Unfortunately, the harassment doesn’t stop at just threats. In the 1994 World Cup, Colombian player Andres Escobar experienced this reality when threats escalated from words to actions. Ten days after Escobar accidentally scored an own goal in the World Cup, leading to Colombia’s elimination from the Cup, a fan decided to take matters into their own hands, shooting and killing Escobar outside of a nightclub in Colombia. An innocent athlete, who was simply trying to represent his country through his lifelong passion for soccer, was killed by someone who considered themselves a fan, all because of one mistake made on the field. Because this was nearly 30 years ago, it’s evident that threats are not something new and continue to be a part of athletes’ everyday lives. Escobar’s death should be a warning for us today.

Misconduct continues to spill over, not only to the athletes on the field, but anyone associated with the sport. For instance, the Federal Bureau of Investigation revealed that the National Football League (NFL)’s Dallas Cowboys cheerleaders’ plane had been the target of a bomb threat by an upset fan who didn’t agree with some of the decisions made by the Dallas Cowboys’ head coach. We see mistreatment across all sports, and these are just two of the thousands of threats that have been directed towards associates of athletes. Thus, it’s time for fans to reflect on their behavior so a more positive environment can be created. 

To improve the atmosphere in which fans interact with players, supporters should be conscious of their behavior on social media. Social media has allowed fans to get an inside look at athletes’ lives and, additionally, the Direct Message (DM) feature on most social media platforms enables fans to loudly voice their opinions directly to players. Having such a direct line of communication only encourages harassment, as fans can easily hide behind anonymous accounts and completely disregard the human beyond the screen.  

Even more alarming, the rise of social media has fostered a new popular activity: sports betting. A large part of sports culture is gambling, whether it be with friends or with a bookmaker, more commonly known as a bookie, an organization or person that accepts or pays off sports bets. Many fans take part in betting activities across a variety of leagues; this competitive activity can be seen as a major factor leading to the threats. According to Globe NewsWire, “The global sports betting market was valued at $74.2 billion in 2021 and is expected to reach $129.3 billion by 2028.” When money is at stake, the pressure from fans for athletes to perform well can become unbearable. 

Marquez Valdes-Scantling, a Kansas city Chiefs wide receiver has fallen victim to sports bettors harassment, “When you get fans hounding you, saying, ‘You lost me the game because you didn’t get this [number] of points,’ or ‘I lost out on money because of you,’ that’s when it becomes really annoying,” he says. “It’s not about the sport anymore. It’s about the finances you’re making off me.” Valdes-Scantling said.

In the Redwood community, it is very common to see people of all ages and backgrounds participating in sports betting. Whether that be a Fantasy Football league, March Madness bracket or any other sport event, it is very prevalent in many lives and, with the majority of Redwood being active on social media with access to athletes, it is important we learn how to respect them. 

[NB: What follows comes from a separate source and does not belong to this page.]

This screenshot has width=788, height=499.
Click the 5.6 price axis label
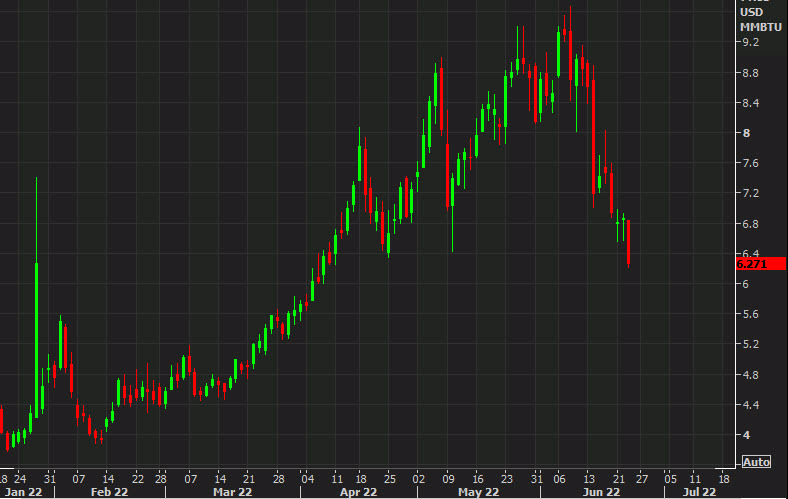(x=749, y=314)
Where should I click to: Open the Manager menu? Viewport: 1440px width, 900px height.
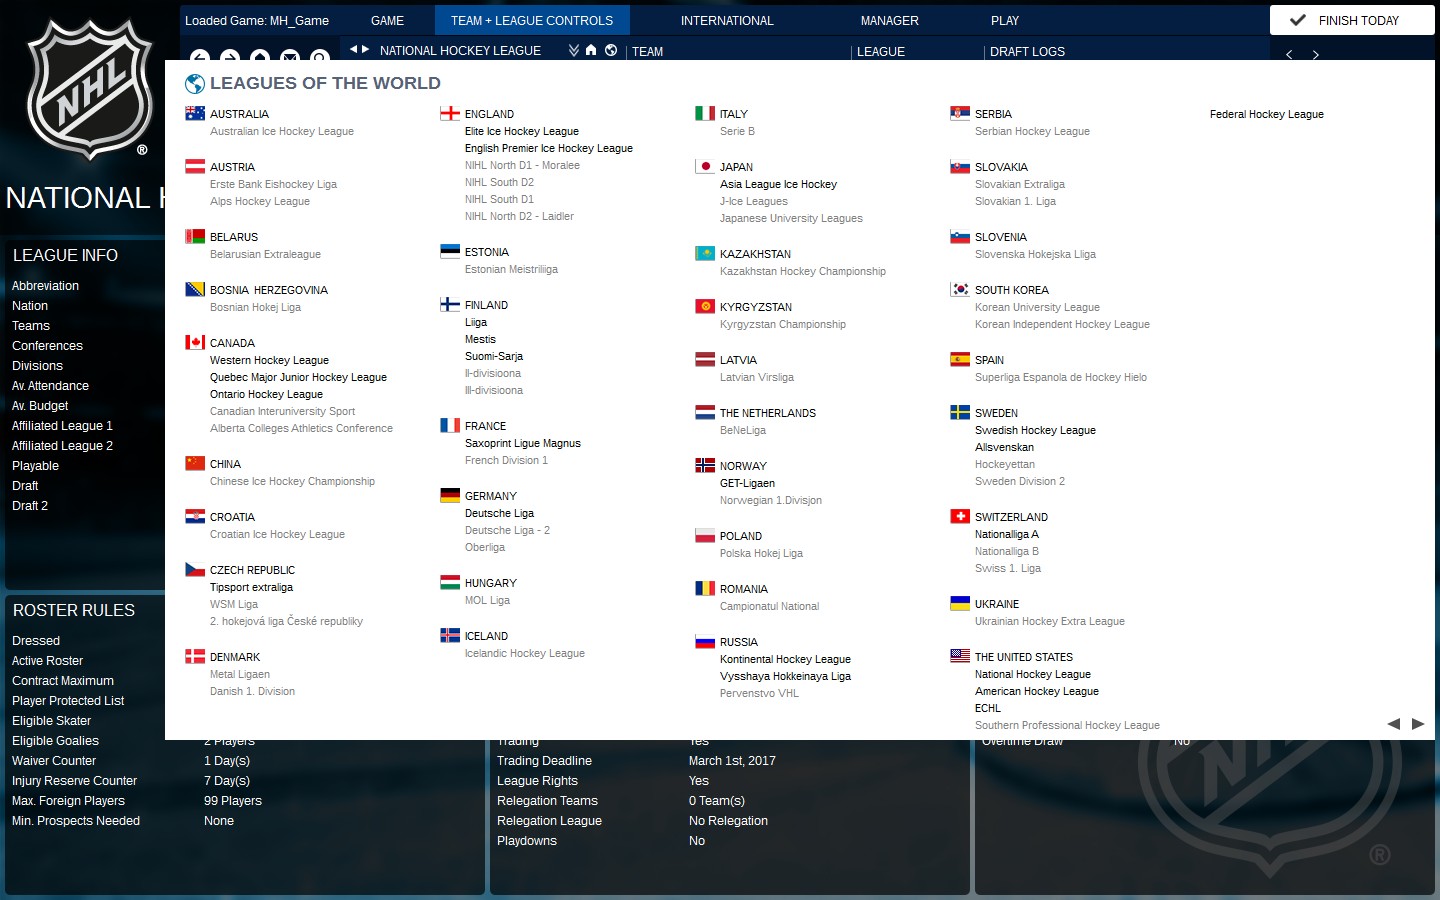point(889,20)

The harassment that athletes endure has become deeply embedded into the sport culture, so it is vital that fans treat them with the same sportsmanship off the field as those on the field treat each other. Think before you might send a DM or post online, and take the time to understand that athletes are hard working individuals who are constantly in the spotlight due to their profession. It is important as viewers and fans that we continue to remember that underneath the jersey, athletes are just as human as the rest of us.